The fountain of youth has not yet been found, but swimming is the closest we have.

It's no secret that aerobic exercise can help reverse some of the ravages of aging. A growing body of research shows that swimming can provide a unique boost to brain health. Regular swimming has been shown to improve memory, cognitive function, immune response, and mood. Swimming can also help repair damage from stress and forge new neural connections in the brain.
But scientists are still trying to figure out how and why swimming, in particular, produces these positive effects on the brain. What is certain is that if more adults knew about the cognitive and mental health benefits of swimming, they might be more willing to jump in the pool or sea with their children.
Creating new and improved brain cells and connections
Until the 1960s, scientists believed that the number of neurons and synaptic connections in the human brain was finite and that, once destroyed, these brain cells could not be replaced. But that idea was overturned as researchers began to see abundant evidence of the birth of neurons, or neurogenesis, in the adult brains of humans and other animals.
Now, there is clear evidence that aerobic exercise can contribute to neurogenesis and play a key role in reversing or repairing damage to neurons and their connections in both mammals and fish.
Research suggests that one of the key ways these changes occur in response to exercise is through increased levels of a protein called brain-derived neurotrophic factor. The neuronal plasticity – or the brain’s ability to change – that this protein stimulates has been shown to enhance cognitive function, including learning and memory.
Human studies have found a strong link between circulating concentrations of brain-derived neurotrophic factor and increased size of the hippocampus, the region of the brain responsible for learning and memory. Increased levels of brain-derived neurotrophic factor have also been shown to sharpen cognitive performance and help reduce anxiety and depression. Conversely, researchers have observed mood disorders in patients with lower concentrations of brain-derived neurotrophic factor.
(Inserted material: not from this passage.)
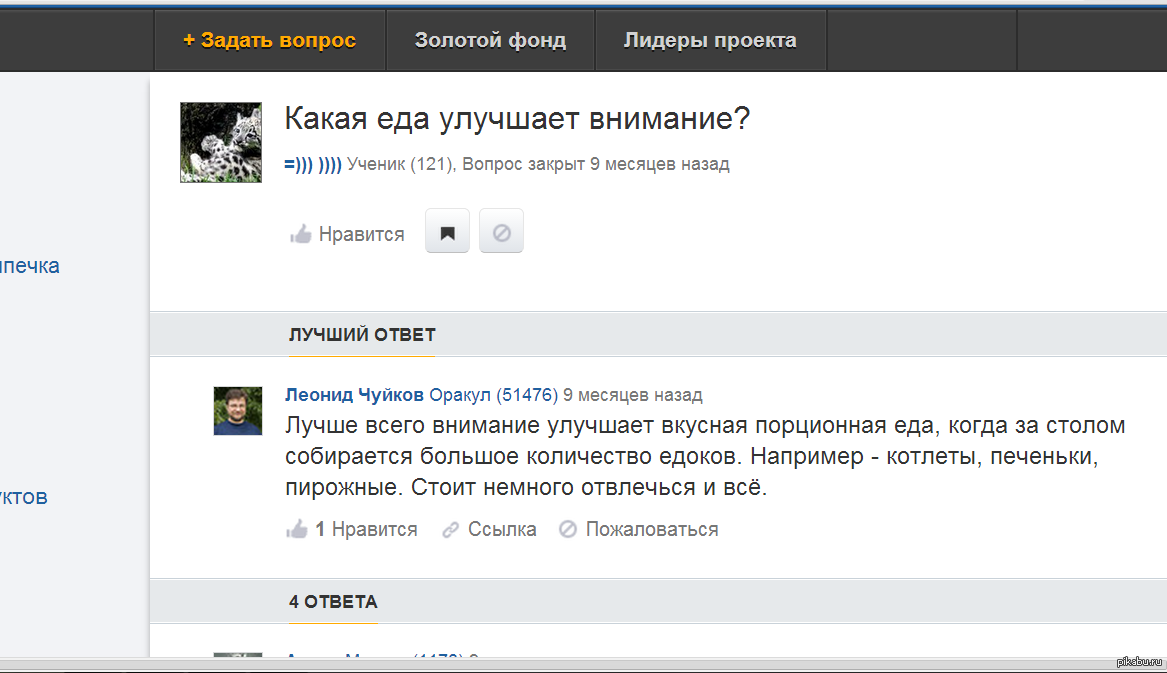Like the question via 'Нравится' text
Image resolution: width=1167 pixels, height=673 pixels.
[x=361, y=235]
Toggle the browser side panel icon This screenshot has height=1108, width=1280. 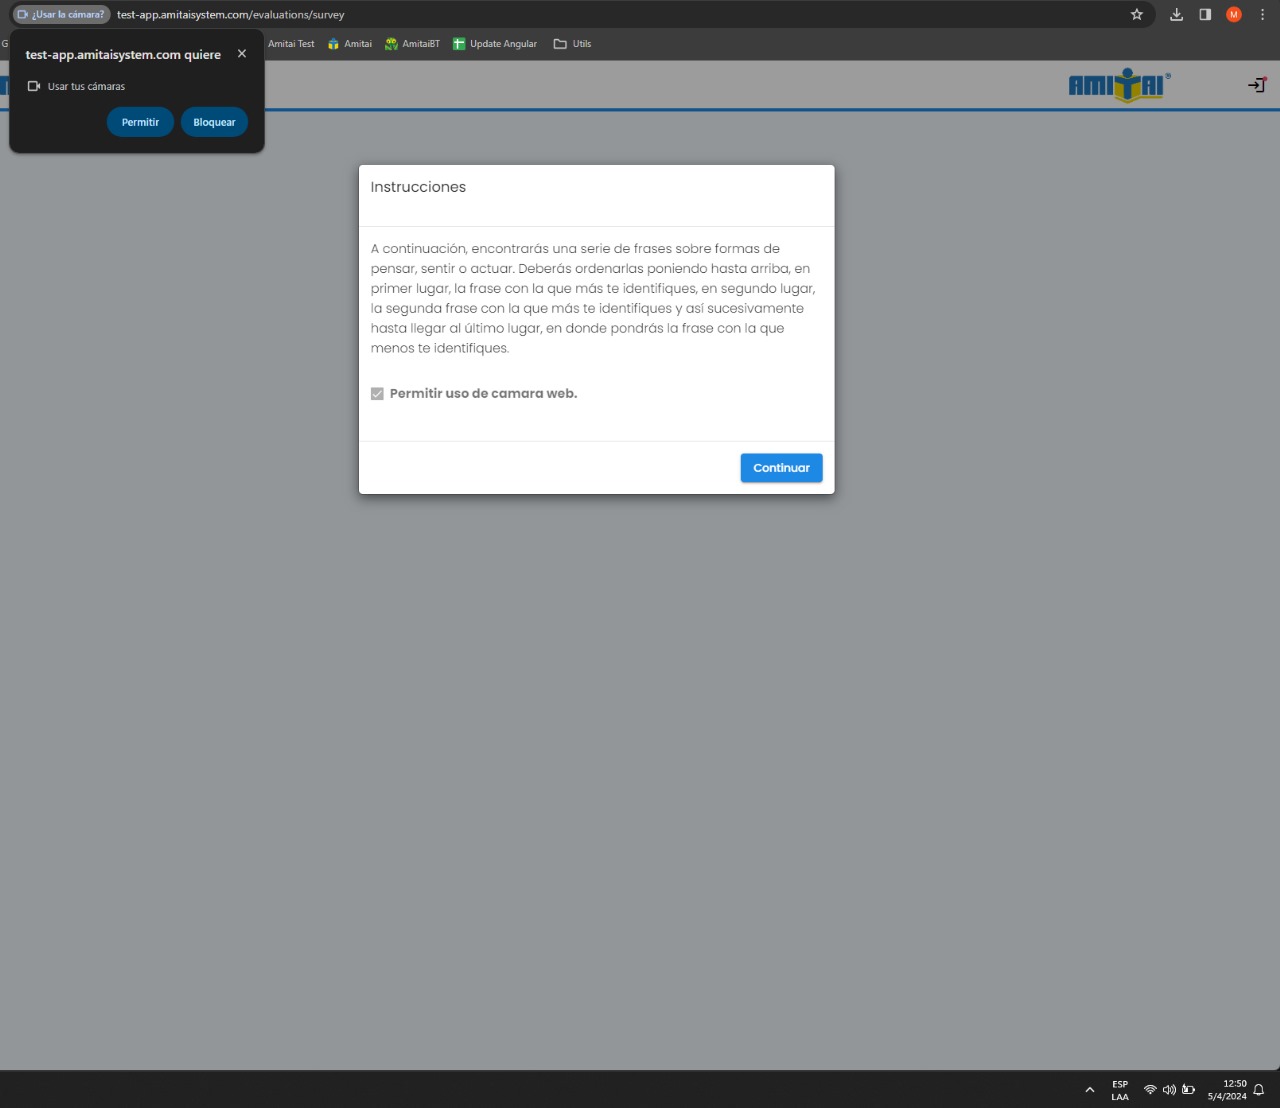tap(1205, 15)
Aerobic exercise also promotes the release of certain chemical messengers called neurotransmitters. One of these is serotonin, which – when present in increased levels – is known to reduce depression and anxiety and improve mood.
In studies in fish, scientists observed changes in genes responsible for increasing levels of brain-derived neurotrophic factor, as well as enhanced growth of dendritic spines – protrusions on the dendrites, or elongated sections of nerve cells – after eight weeks of exercise compared to the control group.
This complements studies in mammals where brain-derived neurotrophic factor is known to increase the density of spinal neurons. These changes have been shown to contribute to improved memory, mood, and enhanced cognition in mammals. Greater spine density helps neurons make new connections and send more signals to other nerve cells. With repetition of signals, the connections can become stronger.
What's so special about swimming?
Researchers don’t yet know what the secret “recipe” of swimming might be. However, they are getting closer to understanding it. Swimming has long been recognized for its cardiovascular benefits. Because swimming involves all major muscle groups, the heart has to work hard, which increases blood flow throughout the body. This leads to the formation of new blood vessels, a process called angiogenesis. The increased blood flow can also lead to a large release of endorphins – hormones that act as natural pain relievers throughout the body. This increase brings about the feeling of euphoria that often follows exercise.

Most research into how swimming affects the brain has been done in rats. In one study, swimming was shown to stimulate brain pathways that suppress inflammation in the hippocampus and inhibit apoptosis, or cell death. The study also showed that swimming may help support neuronal survival and reduce the cognitive effects of aging. While researchers don’t yet have a way to image neuronal apoptosis and survival in humans, they are seeing similar cognitive effects.
One of the most tantalizing questions is how, specifically, swimming enhances short-term and long-term memory. To determine how long the beneficial effects might last, the researchers trained rats to swim for 60 minutes daily, 5 days/week. The team then tested the rats' memory.
After just 7 days of swimming training, the researchers saw improvements in both short-term and long-term memory, based on the reduction in the number of errors the rats made each day. The researchers suggested that this boost in cognitive function could form the basis for using swimming as a way to repair learning and memory impairments caused by neuropsychiatric diseases in humans.
While the leap from rat studies to humans is significant, human research is producing similar results that suggest a clear cognitive benefit from swimming at all ages. For example, in a study that examined the impact of swimming on mental acuity in older adults, researchers concluded that swimmers had improved mental speed and attention compared to non-swimmers.
However, this study is limited in its research design, as participants were not randomized, so those who were swimmers before the study may have had an unfair advantage. The details of the time or laps required, the swimming style, and the cognitive adaptations and pathways activated by swimming are still under investigation. But neuroscientists are getting much closer to piecing it all together. For centuries, people have searched for the fountain of youth. Swimming may be the closest we can get.